Another beautifully bonsaied bamboo from Chengdu China:

http://www.google.com/imgres?imgurl=htt ... CAcQ9QEwAA

Re: Re:black bamboo

Posted: Sat Nov 07, 2009 2:43 pm
by Alan_L
I saw that photo too, and it made me question bamboo bonsai. There are a couple of old, topped culms, but that's it. I guess all new rhizomes and shoots are removed, but that means that once those existing culms die, that's it for the plant, right? So you'll get 5 or 10 years out of it? To me, what makes bonsai specimens so cool is that they're gnarled old trees (usually), but miniature. A mature plant 30, 50, 100 years old.
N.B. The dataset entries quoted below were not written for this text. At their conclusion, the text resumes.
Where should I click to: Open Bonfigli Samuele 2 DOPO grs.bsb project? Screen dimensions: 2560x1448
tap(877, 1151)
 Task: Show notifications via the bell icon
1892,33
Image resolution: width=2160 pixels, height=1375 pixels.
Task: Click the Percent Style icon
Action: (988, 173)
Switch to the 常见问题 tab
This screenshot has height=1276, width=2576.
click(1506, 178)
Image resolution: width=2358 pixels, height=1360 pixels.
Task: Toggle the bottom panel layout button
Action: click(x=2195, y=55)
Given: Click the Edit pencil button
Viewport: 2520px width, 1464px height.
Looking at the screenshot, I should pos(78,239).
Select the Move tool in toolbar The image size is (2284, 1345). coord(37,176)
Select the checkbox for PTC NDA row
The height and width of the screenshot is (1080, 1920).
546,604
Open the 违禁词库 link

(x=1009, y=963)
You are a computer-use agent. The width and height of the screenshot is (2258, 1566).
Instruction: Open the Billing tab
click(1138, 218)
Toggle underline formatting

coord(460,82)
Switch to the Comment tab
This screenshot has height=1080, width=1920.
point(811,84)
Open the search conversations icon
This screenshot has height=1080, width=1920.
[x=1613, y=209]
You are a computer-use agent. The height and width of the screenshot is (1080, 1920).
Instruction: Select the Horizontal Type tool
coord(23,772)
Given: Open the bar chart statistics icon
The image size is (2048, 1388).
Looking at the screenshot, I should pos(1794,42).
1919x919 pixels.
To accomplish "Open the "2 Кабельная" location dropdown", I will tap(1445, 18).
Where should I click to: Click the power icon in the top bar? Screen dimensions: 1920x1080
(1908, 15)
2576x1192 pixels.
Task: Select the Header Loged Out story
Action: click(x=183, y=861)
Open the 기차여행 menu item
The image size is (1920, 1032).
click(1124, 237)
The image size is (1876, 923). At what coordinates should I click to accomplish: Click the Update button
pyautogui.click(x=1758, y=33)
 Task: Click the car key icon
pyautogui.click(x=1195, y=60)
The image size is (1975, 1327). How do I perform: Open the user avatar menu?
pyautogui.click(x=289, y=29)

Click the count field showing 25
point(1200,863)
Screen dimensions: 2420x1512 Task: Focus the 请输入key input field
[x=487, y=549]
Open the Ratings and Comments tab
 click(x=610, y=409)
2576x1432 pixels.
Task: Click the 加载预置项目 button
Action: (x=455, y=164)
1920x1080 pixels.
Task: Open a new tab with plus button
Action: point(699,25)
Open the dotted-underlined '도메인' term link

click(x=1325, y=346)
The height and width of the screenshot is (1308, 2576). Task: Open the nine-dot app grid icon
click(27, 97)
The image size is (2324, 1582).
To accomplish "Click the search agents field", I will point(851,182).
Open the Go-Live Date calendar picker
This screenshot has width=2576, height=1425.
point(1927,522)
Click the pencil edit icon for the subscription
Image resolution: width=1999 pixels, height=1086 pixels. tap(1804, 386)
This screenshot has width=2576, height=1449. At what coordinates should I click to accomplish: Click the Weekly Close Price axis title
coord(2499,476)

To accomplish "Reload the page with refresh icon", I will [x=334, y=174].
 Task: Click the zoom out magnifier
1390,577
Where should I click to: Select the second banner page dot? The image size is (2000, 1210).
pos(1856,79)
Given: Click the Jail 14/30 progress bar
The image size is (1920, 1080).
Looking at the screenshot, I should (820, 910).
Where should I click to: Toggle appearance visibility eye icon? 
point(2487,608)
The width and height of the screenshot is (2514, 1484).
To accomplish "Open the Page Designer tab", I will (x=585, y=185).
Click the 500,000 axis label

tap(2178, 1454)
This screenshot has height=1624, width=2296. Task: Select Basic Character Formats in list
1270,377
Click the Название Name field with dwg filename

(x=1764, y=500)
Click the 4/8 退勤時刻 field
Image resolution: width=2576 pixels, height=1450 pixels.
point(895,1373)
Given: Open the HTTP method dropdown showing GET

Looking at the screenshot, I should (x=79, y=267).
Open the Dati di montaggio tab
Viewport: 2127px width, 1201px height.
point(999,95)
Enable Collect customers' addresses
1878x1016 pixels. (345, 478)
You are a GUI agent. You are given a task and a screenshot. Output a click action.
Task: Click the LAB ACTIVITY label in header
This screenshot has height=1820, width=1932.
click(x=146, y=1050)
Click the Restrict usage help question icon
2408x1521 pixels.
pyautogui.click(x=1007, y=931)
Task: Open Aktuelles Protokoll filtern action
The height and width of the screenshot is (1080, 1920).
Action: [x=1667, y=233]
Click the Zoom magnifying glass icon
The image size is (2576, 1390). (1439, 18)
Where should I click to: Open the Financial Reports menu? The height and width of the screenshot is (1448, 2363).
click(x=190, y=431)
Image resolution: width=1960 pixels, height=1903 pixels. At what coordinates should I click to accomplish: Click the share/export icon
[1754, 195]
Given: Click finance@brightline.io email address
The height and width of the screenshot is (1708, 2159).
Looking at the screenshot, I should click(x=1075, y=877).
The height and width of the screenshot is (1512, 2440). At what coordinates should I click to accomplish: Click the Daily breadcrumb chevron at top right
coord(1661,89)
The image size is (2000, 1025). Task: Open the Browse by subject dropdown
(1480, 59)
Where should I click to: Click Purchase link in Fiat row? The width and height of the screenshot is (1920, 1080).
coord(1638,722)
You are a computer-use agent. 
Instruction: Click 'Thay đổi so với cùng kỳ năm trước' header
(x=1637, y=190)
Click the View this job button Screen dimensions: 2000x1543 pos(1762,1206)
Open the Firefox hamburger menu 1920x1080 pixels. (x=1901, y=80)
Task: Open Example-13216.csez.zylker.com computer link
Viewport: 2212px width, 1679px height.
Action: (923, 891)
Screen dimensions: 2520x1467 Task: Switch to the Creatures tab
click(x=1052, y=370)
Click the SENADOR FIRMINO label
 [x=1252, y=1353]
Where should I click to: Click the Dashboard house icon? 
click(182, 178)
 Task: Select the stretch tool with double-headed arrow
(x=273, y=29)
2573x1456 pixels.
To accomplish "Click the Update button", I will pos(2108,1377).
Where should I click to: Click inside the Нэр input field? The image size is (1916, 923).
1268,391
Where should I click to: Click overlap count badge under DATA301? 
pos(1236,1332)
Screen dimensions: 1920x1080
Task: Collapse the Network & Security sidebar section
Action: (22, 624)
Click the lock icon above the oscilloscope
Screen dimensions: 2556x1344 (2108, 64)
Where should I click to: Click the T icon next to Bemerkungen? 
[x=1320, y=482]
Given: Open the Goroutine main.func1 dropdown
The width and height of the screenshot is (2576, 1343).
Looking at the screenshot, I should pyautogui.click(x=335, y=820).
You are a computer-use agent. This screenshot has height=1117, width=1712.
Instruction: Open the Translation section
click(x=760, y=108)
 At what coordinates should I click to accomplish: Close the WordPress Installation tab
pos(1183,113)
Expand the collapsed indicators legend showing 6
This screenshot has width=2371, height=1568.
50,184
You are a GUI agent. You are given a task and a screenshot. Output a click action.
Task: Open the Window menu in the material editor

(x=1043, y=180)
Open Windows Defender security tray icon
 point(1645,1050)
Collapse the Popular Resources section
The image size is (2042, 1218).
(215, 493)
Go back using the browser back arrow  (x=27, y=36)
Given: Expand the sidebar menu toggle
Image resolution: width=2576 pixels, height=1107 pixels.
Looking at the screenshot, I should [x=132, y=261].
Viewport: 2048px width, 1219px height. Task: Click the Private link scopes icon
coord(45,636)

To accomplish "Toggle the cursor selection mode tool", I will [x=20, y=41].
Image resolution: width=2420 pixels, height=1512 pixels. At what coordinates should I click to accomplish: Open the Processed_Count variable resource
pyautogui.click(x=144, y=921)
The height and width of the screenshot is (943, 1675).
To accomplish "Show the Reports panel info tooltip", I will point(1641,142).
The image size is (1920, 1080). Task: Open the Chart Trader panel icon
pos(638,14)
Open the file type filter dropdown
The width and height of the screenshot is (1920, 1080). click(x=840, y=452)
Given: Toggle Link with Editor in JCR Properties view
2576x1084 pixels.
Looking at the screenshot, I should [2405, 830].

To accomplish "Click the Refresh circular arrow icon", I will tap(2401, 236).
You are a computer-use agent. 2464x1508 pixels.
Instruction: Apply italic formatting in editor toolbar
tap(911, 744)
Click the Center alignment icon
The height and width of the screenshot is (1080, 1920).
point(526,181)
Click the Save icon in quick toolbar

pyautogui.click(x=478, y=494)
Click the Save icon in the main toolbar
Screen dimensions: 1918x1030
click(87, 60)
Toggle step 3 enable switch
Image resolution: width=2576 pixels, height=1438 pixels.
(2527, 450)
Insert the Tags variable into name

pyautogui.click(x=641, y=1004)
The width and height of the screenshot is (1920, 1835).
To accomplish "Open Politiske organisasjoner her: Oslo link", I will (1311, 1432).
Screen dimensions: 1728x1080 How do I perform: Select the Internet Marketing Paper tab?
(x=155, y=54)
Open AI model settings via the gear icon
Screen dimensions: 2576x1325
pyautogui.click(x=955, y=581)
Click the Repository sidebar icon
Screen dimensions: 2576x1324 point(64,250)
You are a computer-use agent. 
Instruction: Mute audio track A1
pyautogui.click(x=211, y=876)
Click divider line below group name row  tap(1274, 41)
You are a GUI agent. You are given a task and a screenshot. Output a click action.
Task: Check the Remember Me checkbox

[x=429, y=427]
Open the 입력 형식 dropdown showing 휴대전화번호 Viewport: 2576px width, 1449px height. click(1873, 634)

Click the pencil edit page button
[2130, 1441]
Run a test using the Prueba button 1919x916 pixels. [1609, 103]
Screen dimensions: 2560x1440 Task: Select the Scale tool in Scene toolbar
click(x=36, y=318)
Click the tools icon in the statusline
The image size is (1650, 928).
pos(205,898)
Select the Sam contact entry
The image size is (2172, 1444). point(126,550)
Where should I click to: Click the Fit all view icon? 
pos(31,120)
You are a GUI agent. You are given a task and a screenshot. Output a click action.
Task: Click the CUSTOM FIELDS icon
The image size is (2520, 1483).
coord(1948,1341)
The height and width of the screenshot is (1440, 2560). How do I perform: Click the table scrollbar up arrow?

So is bamboo bonsai really the same thing? Plus, doesn't "bonsai" translate to "pot tree" or "tree in tray"? "Tree" being the key word. :)

Re: Re:black bamboo

Posted: Sat Nov 07, 2009 4:51 pm
by kudzu9
Alan-
I feel a little better...at least one person agrees with me!

Re: Re:black bamboo

Posted: Sat Nov 07, 2009 5:39 pm
by ghmerrill
I think you are right Alan, litteraly translated anyway! I know that one of the bonsai that I saw that I was most impressed with was a bonsai chrysanthemum of all things! it was a plant on rock planting, and with the tiny flowers, it was extremely cool. I think the info on it said that it would live 3 or so years....
the art of bonsai is to give the IMPRESSION of age, rather than actual age. some of the trees however, take many decades to fill out and start looking right, so they are cared for meticuously and passed from genearation to genereation. I have a korean boxwood that I have been training now since 1989, and it is nowhere near ready! most of my other plants I have accidentaly killed off over the years, its hard with our hot dry summers to keep a plant in a tiny pot!

I have three western hemlock that I dug from the wild that I will start working on in a couple years, one of them has real potential.